Le prétexte de ce film est évident : réunir deux monstres sacrés de la comédie française et opposer leurs tempéraments et leurs origines. D’un côté, le Provençal Fernandel qui en fait des tonnes en beau parleur fainéant et, de l’autre, le Normand Bourvil qui s’échine à sortir de son caractère travailleur et sur le dos duquel on aime profiter de certaines choses. Chacun récite une partition qu’il connait par cœur conduisant à un duo mal assorti qui fait des étincelles. Si les deux acteurs ne se sont pas particulièrement bien entendus sur le tournage (Fernandel se montrant parfois condescendant à l’égard d’un acteur qui pourtant l’admirait), leur complicité paraît cependant évidente dans de nombreuses scènes et concrétise l’alchimie espérée par le spectateur.
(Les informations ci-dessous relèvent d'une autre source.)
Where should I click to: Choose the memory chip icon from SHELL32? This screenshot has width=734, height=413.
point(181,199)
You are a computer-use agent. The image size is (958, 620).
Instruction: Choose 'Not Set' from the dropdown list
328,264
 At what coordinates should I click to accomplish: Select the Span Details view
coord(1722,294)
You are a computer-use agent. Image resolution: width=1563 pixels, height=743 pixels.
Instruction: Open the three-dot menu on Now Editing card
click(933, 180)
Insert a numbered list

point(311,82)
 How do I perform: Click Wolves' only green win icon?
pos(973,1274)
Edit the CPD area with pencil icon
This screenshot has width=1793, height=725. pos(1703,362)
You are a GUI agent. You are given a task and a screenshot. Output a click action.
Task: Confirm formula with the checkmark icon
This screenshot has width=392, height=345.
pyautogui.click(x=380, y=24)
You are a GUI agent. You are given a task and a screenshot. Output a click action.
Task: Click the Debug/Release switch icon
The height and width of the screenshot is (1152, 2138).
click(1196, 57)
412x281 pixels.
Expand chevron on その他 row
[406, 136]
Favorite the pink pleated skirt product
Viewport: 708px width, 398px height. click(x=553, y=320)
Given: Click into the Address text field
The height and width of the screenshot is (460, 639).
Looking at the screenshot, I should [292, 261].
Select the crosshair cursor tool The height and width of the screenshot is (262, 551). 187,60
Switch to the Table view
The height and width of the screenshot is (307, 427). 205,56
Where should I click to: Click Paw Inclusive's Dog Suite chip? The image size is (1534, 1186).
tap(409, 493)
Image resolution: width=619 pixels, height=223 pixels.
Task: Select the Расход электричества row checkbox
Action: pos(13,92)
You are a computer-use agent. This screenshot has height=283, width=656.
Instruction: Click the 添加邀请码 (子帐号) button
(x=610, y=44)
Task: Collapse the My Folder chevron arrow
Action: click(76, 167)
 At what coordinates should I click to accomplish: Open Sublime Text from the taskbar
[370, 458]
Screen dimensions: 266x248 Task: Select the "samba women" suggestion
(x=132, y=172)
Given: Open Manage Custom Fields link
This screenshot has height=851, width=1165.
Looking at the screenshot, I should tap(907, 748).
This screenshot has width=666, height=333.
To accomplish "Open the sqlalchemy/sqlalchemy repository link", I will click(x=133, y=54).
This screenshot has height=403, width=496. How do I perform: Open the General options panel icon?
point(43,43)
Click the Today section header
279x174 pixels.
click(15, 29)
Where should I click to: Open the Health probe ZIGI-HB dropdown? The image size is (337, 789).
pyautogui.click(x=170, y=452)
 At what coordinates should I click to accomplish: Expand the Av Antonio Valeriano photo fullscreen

L’illusion étant au rendez-vous, l’essentiel est assuré.
Pour mettre le tout en sauce, Gilles Grangier (qui a, notamment, beaucoup tourné avec Gabin ces années-là) connaît bien son métier. S’il s’appuie sur un scénario plutôt mince (et réécrit à plusieurs reprises) mais original, il exploite surtout parfaitement une galerie de personnages truculents et des situations caricaturales incontournables. De la partie de pétanque à celle de pêche en passant par une guerre des sexes amusante dans les années 60 (qui a dit que les hommes avaient toujours commandé ?), le film sait tirer parti de ses comédiens et de dialogues pagnolesques qui sont assurément les meilleurs écrits par Raymond Castans. Pour le coup, il est préférable d’aimer Fernandel et les fantaisies provençales dans lesquelles il a tourné pour apprécier un film qui tourne plus autour de lui que de Bourvil même si sa présence est évidemment une grosse plus-value.
Drôle, bien menée, voilà une fable amusante parfaitement interprétée par des acteurs cabotinant joyeusement pour assurer la couleur locale de l’ensemble. Si la fin du récit est plus bancale (mais lui trouver une résolution n’était pas chose aisée), on retient la bonne humeur générale et un rythme bien équilibré. Voilà un petit film avec deux grands acteurs qui vise tout à fait juste. On peut s’étonner qu’il ne soit pas davantage estimé, surtout lorsqu’on voit ce qu’on fait d’un pareil sujet aujourd’hui (cf. Pension complète).